## TASK INSTRUCTIONS
Needed from the entries below: every line that holds the word "computer".

(Collection entries)
####

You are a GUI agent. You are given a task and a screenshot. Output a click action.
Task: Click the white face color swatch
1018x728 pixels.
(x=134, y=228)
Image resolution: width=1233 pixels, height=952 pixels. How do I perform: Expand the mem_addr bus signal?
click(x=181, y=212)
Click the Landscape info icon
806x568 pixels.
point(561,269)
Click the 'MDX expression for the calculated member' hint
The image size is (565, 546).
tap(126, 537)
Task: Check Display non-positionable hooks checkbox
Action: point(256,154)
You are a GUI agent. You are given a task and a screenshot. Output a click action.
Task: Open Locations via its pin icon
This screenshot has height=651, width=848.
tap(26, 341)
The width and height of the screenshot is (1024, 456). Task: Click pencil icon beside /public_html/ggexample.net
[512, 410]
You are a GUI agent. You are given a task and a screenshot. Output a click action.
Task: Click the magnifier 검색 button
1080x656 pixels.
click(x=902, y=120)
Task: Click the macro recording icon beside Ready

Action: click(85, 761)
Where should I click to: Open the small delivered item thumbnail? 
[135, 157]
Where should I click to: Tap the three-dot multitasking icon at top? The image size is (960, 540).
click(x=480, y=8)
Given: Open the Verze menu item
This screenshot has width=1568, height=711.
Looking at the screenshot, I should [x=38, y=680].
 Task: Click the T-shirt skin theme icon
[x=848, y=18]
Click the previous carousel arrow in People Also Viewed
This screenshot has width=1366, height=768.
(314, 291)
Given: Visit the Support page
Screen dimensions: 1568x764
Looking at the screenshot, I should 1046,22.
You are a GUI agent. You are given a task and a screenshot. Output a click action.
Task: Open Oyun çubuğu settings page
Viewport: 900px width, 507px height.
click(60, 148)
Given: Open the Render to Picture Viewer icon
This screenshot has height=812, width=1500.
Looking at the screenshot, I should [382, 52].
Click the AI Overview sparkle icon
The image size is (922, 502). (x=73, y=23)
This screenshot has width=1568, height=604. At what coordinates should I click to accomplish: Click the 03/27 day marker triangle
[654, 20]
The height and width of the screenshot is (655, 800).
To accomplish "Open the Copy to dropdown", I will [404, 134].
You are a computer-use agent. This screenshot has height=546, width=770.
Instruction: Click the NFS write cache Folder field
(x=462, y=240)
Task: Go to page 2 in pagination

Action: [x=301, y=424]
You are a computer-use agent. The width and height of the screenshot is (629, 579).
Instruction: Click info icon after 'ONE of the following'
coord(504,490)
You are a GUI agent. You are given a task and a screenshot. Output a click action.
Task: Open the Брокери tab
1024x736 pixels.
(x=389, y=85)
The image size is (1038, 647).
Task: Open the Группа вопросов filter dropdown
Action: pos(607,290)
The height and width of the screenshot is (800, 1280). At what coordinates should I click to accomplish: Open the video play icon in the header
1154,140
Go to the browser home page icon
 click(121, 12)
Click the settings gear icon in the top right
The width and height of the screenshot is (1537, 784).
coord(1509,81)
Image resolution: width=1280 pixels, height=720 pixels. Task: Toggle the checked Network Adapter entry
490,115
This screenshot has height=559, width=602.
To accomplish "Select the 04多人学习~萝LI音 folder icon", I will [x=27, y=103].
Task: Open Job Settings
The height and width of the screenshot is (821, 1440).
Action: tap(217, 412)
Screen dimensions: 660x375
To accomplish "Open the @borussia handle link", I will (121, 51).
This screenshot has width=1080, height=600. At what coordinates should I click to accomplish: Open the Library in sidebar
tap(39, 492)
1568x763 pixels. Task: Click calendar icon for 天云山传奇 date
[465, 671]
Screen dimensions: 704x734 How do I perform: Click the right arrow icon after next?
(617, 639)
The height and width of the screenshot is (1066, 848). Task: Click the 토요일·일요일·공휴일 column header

####

## REPLY
You are a computer-use agent. This screenshot has height=546, width=770.
You are a computer-use agent. The width and height of the screenshot is (629, 579).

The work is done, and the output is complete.